Eventually, of course, as revenue must always reach the level of expenses and these always rise, governments borrow more and more. It reaches a point at which they don’t have enough revenue to pay for even the interests of the bonds they sold, much less for the capital.

This is how, through the accumulation and piling up of interests, selling bonds to citizens and countries contributes to inflation. This process is not inflationary by itself, but it forces governments to borrow more and more. This means that the government needs to sell more and more bonds to their own banks, which in turn creates more and more money out of thin air. This is inflationary, and how!

 

When all starts to get flushed down the drain

There is also a side effect of all this borrowing and spending. As more money is created and spent, its price (the interest rate) drops. At the same time and as we have seen in the lesson Austrian Economics In Theory all this extra money creates booms and busts. Eventually, the economy goes down the drain permanently. Business do not invest no matter how cheap the price of money gets. Central banks keep creating and spending more money to a point at which interest rates get to zero. This is the infamous ZIRP policy (Zero Interest Rate Policy). At this point, there is no way to “stimulate” the economy simply because business are not borrowing and therefore they are not expanding. It is the famous “pushing on a string”. No matter how hard one pushes, the string simply gets more and more flaccid. There is no way to push anything. Central banks, of course, will keep creating more and more money simply because they don’t have any other tool to stimulate the economy. All they do is print, print, print and then print some more. All for nothing. The government spends, spends, spends and then spends some more, increasing its debt and with it, its need for more borrowing and spending.

 

When all is flushed down the drain

A country may stay at ZIRP for many years, decades even. Japan went into ZIRP in the 1980’s and it is still stuck in it. In reality, there is no way out… well almost none as we will see.

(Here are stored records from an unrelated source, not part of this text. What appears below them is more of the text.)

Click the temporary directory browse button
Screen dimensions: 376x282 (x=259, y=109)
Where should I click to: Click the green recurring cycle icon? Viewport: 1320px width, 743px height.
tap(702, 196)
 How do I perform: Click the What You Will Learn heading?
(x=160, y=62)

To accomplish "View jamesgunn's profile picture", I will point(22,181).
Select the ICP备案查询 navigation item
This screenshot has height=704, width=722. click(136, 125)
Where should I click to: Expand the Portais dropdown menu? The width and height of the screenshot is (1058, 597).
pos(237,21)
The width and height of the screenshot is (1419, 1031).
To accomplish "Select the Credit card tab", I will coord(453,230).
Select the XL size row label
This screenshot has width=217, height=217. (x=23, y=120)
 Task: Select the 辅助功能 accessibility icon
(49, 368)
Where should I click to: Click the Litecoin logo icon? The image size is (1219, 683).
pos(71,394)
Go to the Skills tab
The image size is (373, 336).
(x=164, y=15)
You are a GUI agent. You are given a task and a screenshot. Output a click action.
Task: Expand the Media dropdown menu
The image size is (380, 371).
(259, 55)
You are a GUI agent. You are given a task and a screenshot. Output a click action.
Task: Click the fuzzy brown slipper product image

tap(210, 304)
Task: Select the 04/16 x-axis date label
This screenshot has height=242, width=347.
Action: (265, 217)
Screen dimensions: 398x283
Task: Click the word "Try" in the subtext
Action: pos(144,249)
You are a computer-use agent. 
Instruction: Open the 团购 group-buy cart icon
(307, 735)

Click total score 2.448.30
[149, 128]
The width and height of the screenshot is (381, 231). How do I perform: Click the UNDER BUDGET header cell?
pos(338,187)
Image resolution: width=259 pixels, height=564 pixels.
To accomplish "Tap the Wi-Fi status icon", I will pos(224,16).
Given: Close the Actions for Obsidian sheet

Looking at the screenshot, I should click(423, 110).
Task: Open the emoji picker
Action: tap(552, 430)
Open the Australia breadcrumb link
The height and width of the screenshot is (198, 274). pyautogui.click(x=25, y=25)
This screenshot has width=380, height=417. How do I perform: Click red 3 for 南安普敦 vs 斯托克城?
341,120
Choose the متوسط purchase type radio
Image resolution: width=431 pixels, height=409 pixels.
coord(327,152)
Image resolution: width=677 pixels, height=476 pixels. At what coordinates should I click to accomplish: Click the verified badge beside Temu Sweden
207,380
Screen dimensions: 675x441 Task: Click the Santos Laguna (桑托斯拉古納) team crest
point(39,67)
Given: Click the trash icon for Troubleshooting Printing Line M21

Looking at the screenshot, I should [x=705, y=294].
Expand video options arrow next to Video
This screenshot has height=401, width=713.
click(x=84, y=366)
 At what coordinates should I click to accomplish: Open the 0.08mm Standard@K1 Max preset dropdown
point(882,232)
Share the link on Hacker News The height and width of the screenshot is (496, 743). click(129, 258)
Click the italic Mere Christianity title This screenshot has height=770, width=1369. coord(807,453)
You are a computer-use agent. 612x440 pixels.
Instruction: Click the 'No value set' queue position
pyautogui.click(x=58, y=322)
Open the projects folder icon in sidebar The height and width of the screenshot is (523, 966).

During ZIRP there are two issues preventing the economy from restarting. The first one are the businesses who do not want to borrow to invest because the economy is heavily depressed. The other one are the banks who do not want to loan because the chances they will lose their investment if they do is too high. And so, because central banks are creating more money out of thin air, this money eventually makes its way to other bank’s volts, where it sits and does nothing. These are the famous “excess reserves”. This is central bank jargon for they have too much money in the vaults and are not loaning.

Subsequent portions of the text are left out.